QuoteIt's widely accepted now Bach really intended The Art of Fugue as a keyboard work, but Ottavio Dantone thinks otherwise. Some of the fugues, he writes, are impossible to play as written on a harpsichord. Instead, he opts for an ensemble of string quartet, harpsichord and organ, dividing the numbers between the instruments in a very skilful and effective way – the use of the two keyboards together, for instance, is unexpectedly striking.



:o   ;D    8)

Ken B

Quote from: Florestan on December 20, 2019, 11:37:21 AM
Criteria, rules and standards for what?
I said you assert all choices of performance are equally valid.
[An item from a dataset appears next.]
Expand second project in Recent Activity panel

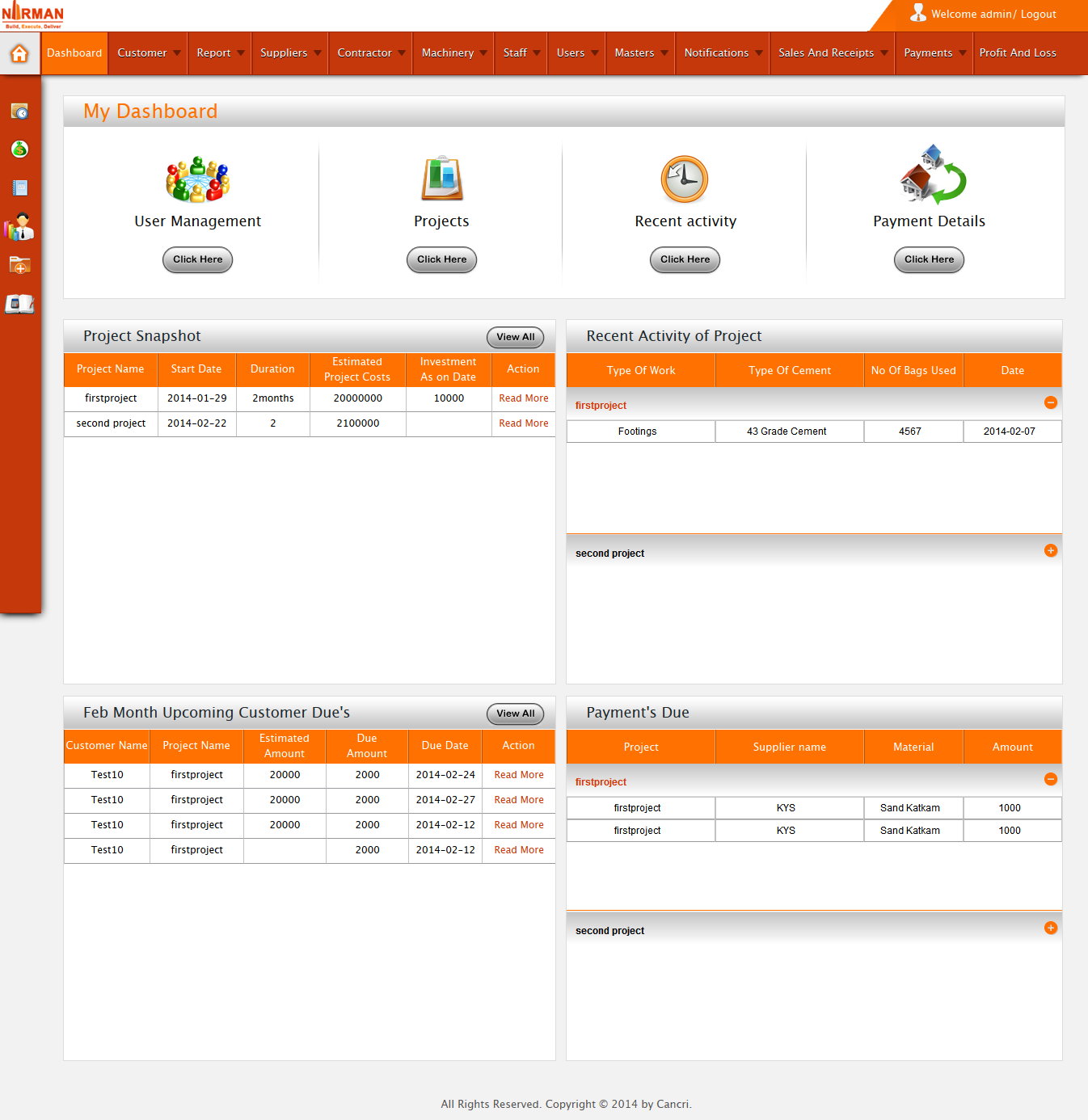click(x=1050, y=550)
You denied it. Ok, what standards apply, making some more valid than others.

Ken B

Quote from: San Antone on December 20, 2019, 11:49:23 AM
Another ignoramus, according to Ken, Premont and Mandryka - Octavio Dantone



:o   ;D    8)

Well, based on the quotation you give he is certainly wrong about a factual claim. I have heard it played on a harpsichord, ergo it is possible. And the really tricky bit is actually marked for 2 keyboards.
Certainly it seems to take great skill.  8)Can someone remind me. In Bach's time there was a man renowned for his keyboard virtuosity. Commanded to perform before the king. Anyone remember his name?

San Antone

Quote from: Ken B on December 20, 2019, 11:56:01 AM
Well, based on the quotation you give he is certainly wrong about a factual claim. I have heard it played on a harpsichord, ergo it is possible. And the really tricky bit is actually marked for 2 keyboards.
Certainly it seems to take great skill.  8)Can someone remind me. In Bach's time there was a man renowned for his keyboard virtuosity. Commanded to perform before the king. Anyone remember his name?
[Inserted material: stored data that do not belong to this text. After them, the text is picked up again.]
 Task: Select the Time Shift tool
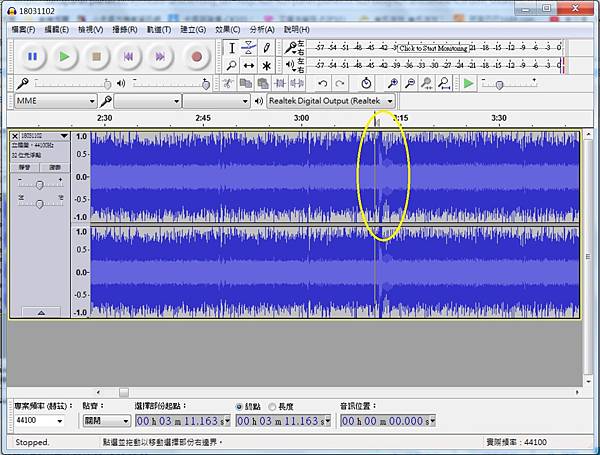coord(249,65)
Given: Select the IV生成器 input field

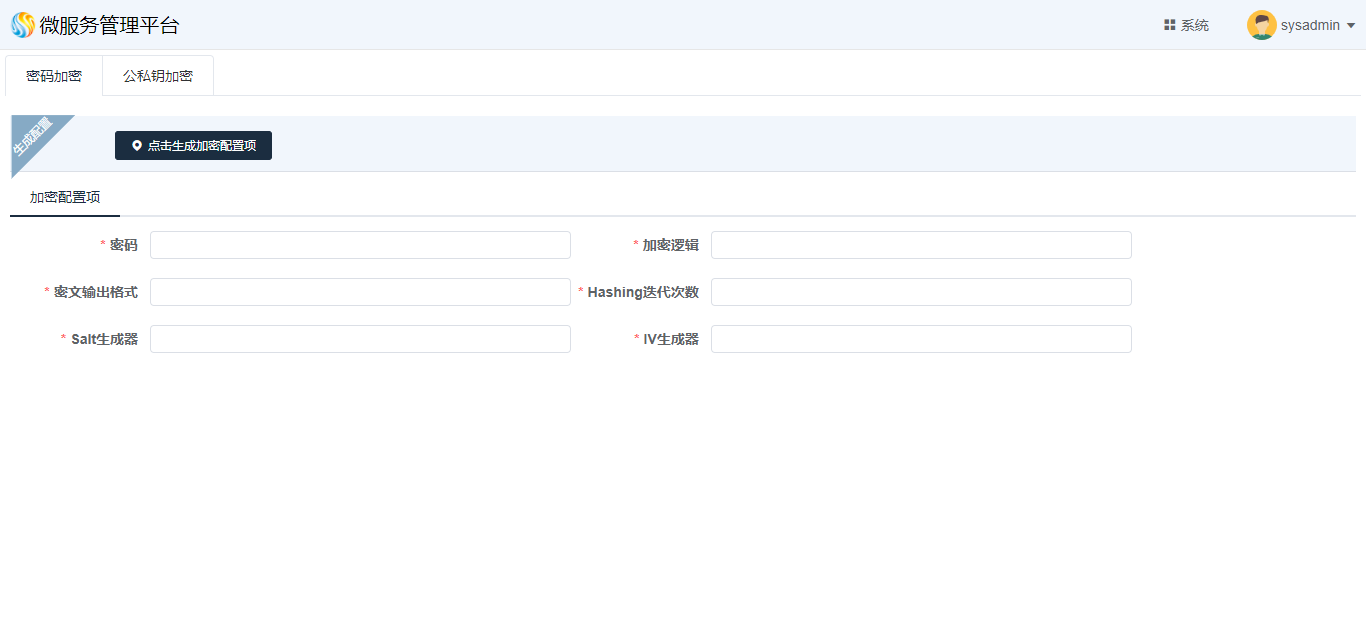Looking at the screenshot, I should point(921,339).
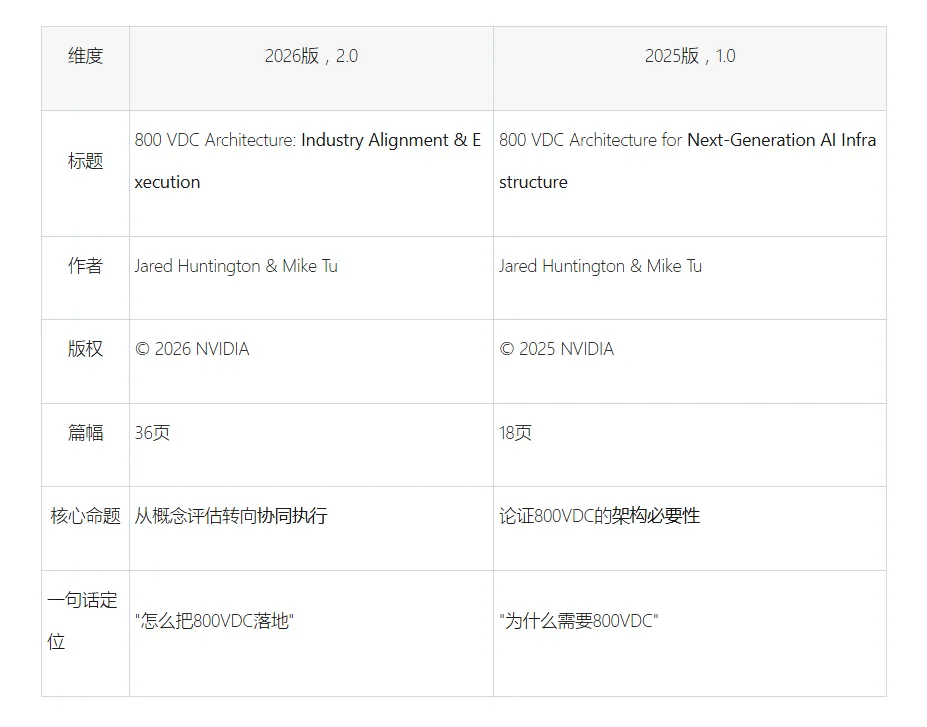
Task: Click the Next-Generation AI Infrastructure title text
Action: click(x=688, y=161)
The only way certain sections can be played on a harpsichord is if they are re-written (or did you miss that in the quote?): "Ottavio Dantone thinks otherwise. Some of the fugues, he writes, are impossible to play as written on a harpsichord."  It takes more than "skill" some sections are so awkward as to be impossible and require being re-written.
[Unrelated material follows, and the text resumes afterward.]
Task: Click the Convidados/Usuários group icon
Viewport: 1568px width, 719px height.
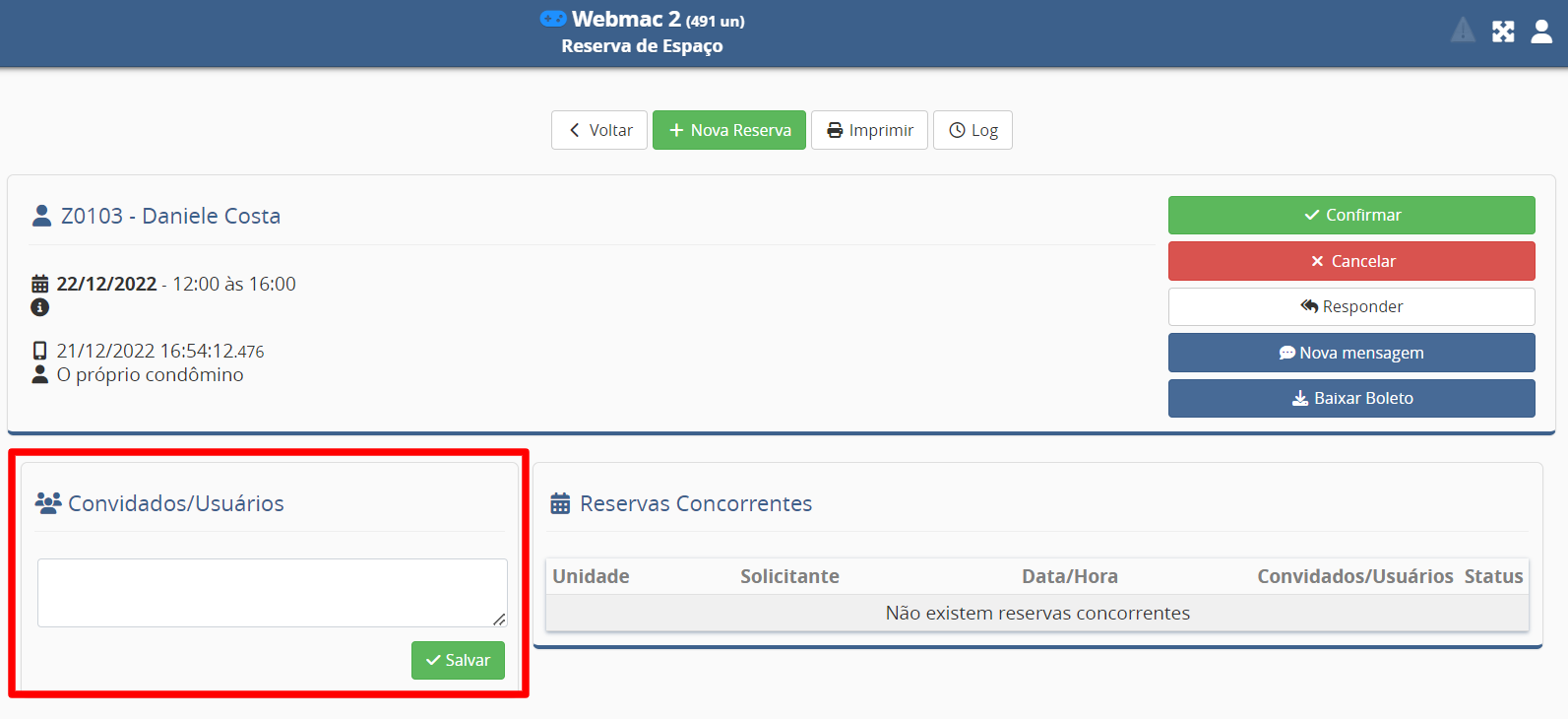Action: click(48, 503)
I doubt a craftsman such as Bach, "man renowned for his keyboard virtuosity", would do that if he really intended the work to be performed on the keyboards of his time.


Mandryka

#104
You may have to make some adjustments to the score to make one of the pieces (I think just one) fit the normal span of two hands. Bar 77 of Contrapunctus VI, a 4 in Stylo Francese.  This is very common in Bach's keyboard music. You have exactly this problem in the following places:

Brandenburg 5, 1st movement, m. 192
D minor English Suite, at the end of the allemande
G minor English Suite, m. 24
Canonic Variations v. 5 m. 55
Four places in WTC1 -- I can provide the details if anyone wants.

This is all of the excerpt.